After that crazy tidbit of time obsession, allow me to introduce you to the things that set me off on this fascinating journey.
I was reading the New York Times on my iPad and I stumbled on what the Times calls an "Op-Doc". An Op Doc is part of a Times collection of documentaries by independent filmmakers. In this case, the documentary is 9,192,631,770 Hz, by Todd Chandler.
It tells the story of how humans now tell time using atomic clocks.
The clocks use the vibration of cesium atoms to tell time, and they are accurate to within one second in one hundred million years.
But time won't sit still for even a second. The Toronto Star ran an article late last month, on November 27th, reporting that physicists at the University of Toronto made a breakthrough in the science of atomic time-keeping that will make atomic clocks accurate to within one second in three trillion years. That's 217 times longer than what we believe to be the age of the universe.
That should do the trick until time travel becomes how we get around.
Todd Chandler begins his narrative of atomic time-keeping with a conversation he had with his five-year-old son when it was bedtime.
His son said that he couldn't stop playing because the machine inside his body that controls time wouldn't let him. He said "... the system, like, controls your minute." "And what is your minute?" Todd asked his son. "Your minute is like a bunch of little moments, and then the machine puts them all together to make your minute."

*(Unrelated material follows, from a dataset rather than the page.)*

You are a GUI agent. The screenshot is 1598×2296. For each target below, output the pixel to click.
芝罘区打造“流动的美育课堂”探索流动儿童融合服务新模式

In some Buddhist traditions, it is said that a moment is measured as about 1/64th of a finger snap.
Speaking of moments, earlier this year I wrapped up a book I called A year in loving moments.
Each and every day for a year I wrote a love note to my better half. There are two copies of the book. One, this imperfect copy, belongs to me, and the other copy, still imperfect, but much better quality, belongs to Susan. Both I lovingly bound in red leather.
The experience of writing that book required that I spend many minutes each day describing, one, perhaps two, or three, moments of our love story. It's not something I recommend that anyone do; it can be stressful if you fall a couple of days behind or worse, if the moment of love you need to record, initially seems like it might be absent.
The amazing thing though, and the thing that makes me very grateful that I took the chance, and made it successfully through all 365 days, happens when I open the book on the current date and read what I wrote on this date in the past. It sometimes causes tears to well up.
The other amazing thing is that it shines a fascinating light on a whole year of our lives, unlike anything we have done before. A little like a microscope that allows us to peer intimately into time, our time, our moments in time.
Let's shift from the microscopic observation of time, to the way we all measure time. By "we all" I literally mean all of us on this planet. Yes, I realize that there are other ways to measure time without using clocks and watches. I'll come to that later in the narrative.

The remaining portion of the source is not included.